Beginning Jan. 1, state employees will receive two weeks of paid family and medical leave under a new rule from the Colorado Department of Personnel and Administration. Gov. Jared Polis notified state employees of the benefit in a letter sent on Dec. 21. The rule applies to people who have worked for the state for a minimum of 12 months.
“The onset of the COVID-19 pandemic has only exacerbated the need for this type of program as many state employees are juggling the challenges of providing services to Coloradans, dealing with a life-altering event, and taking care of themselves and their families,” Polis wrote.
He noted that, in November, Colorado voters approved a statewide paid family and medical leave program that would require employers to provide 12 weeks of paid time off for childbirth and family emergencies. It would apply to both the public and private sectors, but the program doesn’t go into effect until 2024. Polis stated that he wanted to start doing something for state workers sooner.
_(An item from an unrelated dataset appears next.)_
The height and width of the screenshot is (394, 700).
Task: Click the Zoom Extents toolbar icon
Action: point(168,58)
“We know that 80 hours is not enough, it's far from that. You deserve more than that, but this is just the beginning and it provides hope for the future.”
This is the third time Polis has tried to provide paid leave for state employees. His previous attempts proposed 8 weeks of leave and were unanimously rejected by the state legislature’s Democratic-controlled Joint Budget Committee. The budget committee had concerns about the policy and the governor’s legal authority to enact it through the budgeting process, rather than through the legislative branch.
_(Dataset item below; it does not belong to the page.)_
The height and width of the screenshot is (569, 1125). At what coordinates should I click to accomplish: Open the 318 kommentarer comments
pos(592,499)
But this time, Polis isn’t asking for the budget committee’s approval. His office says the Group Benefits Plan Reserve Fund will finance the roughly $2.5 million it will take to backfill critical positions for state workers who take time to care for loved ones. The fund normally pays for health, life and dental benefits for state workers, but there is money left over because fewer people are using those benefits during the pandemic.
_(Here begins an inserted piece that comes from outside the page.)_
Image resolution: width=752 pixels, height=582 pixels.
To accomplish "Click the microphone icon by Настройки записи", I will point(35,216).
At least one budget committee member is on board with how the state will enact its new proposal. Democratic Sen. Dominick Moreno chairs the Joint Budget Committee and said in a statement that he is “excited the state is able to provide this important benefit to our hardworking state employees.” Moreno also said he appreciates that the Governor’s office and state employee union consulted with the budget committee on extending the benefit to state workers.
The state has the money to fund the program for one year, but then it may require legislative approval. The Department of Personnel and Administration will ask the Colorado Attorney General for legal analysis, but it believes the State Personnel Director has the authority to enact the paid leave program.
This is a developing story and will be updated.